[Stored data entries]
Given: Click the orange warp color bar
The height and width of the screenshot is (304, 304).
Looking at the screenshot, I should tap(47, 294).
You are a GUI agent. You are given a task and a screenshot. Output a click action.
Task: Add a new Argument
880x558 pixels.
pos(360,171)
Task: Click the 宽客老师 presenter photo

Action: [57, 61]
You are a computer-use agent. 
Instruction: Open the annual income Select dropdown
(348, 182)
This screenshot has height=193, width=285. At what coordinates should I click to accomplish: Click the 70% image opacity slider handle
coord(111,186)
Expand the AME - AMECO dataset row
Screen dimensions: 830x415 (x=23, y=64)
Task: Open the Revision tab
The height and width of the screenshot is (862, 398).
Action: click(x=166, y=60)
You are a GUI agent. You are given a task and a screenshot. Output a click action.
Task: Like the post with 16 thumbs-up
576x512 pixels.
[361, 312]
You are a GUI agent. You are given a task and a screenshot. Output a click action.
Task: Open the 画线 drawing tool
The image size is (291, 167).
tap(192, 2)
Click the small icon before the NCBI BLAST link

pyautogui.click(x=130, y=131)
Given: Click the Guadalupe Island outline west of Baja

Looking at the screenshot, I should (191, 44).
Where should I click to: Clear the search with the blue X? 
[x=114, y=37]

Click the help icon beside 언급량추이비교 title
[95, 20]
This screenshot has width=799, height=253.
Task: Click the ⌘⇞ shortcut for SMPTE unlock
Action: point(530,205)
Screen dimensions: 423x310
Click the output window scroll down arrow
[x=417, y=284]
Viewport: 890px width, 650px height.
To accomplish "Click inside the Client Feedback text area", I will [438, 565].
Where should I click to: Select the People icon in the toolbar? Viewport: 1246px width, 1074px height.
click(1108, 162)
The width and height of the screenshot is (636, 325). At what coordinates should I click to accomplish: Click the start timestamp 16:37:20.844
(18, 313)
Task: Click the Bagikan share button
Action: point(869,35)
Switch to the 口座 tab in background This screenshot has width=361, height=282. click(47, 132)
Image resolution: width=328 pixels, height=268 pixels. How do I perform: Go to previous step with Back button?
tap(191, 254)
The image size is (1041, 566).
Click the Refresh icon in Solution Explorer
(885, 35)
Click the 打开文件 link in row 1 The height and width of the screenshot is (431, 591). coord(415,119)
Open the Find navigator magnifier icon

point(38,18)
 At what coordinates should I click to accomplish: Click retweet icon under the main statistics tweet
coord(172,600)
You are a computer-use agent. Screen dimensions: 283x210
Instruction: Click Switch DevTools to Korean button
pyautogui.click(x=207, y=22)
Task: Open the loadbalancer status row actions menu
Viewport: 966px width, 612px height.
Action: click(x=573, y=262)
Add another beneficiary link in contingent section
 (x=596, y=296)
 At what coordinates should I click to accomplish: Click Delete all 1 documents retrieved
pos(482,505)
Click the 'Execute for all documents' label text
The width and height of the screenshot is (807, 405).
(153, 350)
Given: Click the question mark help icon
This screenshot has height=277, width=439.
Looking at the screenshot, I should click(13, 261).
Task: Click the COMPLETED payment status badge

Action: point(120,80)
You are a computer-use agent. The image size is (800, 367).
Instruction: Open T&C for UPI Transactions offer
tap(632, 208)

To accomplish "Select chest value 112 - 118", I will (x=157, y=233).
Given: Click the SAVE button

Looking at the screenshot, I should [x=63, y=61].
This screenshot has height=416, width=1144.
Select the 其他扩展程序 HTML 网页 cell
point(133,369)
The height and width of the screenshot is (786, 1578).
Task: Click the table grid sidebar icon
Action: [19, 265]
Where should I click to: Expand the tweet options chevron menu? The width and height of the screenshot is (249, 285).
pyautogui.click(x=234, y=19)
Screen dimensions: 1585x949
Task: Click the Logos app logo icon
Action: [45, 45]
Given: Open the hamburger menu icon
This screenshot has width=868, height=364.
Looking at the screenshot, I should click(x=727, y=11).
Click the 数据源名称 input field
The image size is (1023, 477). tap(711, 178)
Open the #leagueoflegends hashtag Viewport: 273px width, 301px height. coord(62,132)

▸ **EXERCISE OBJECTIVE**
Search the records for the string "computer" and, wherever a line contains it, please copy that line.

▸ **RESPONSE AREA**
You are a computer-use agent. 
You are a computer-use agent. Screen dimensions: 283x210
You are a computer-use agent. The image size is (800, 367).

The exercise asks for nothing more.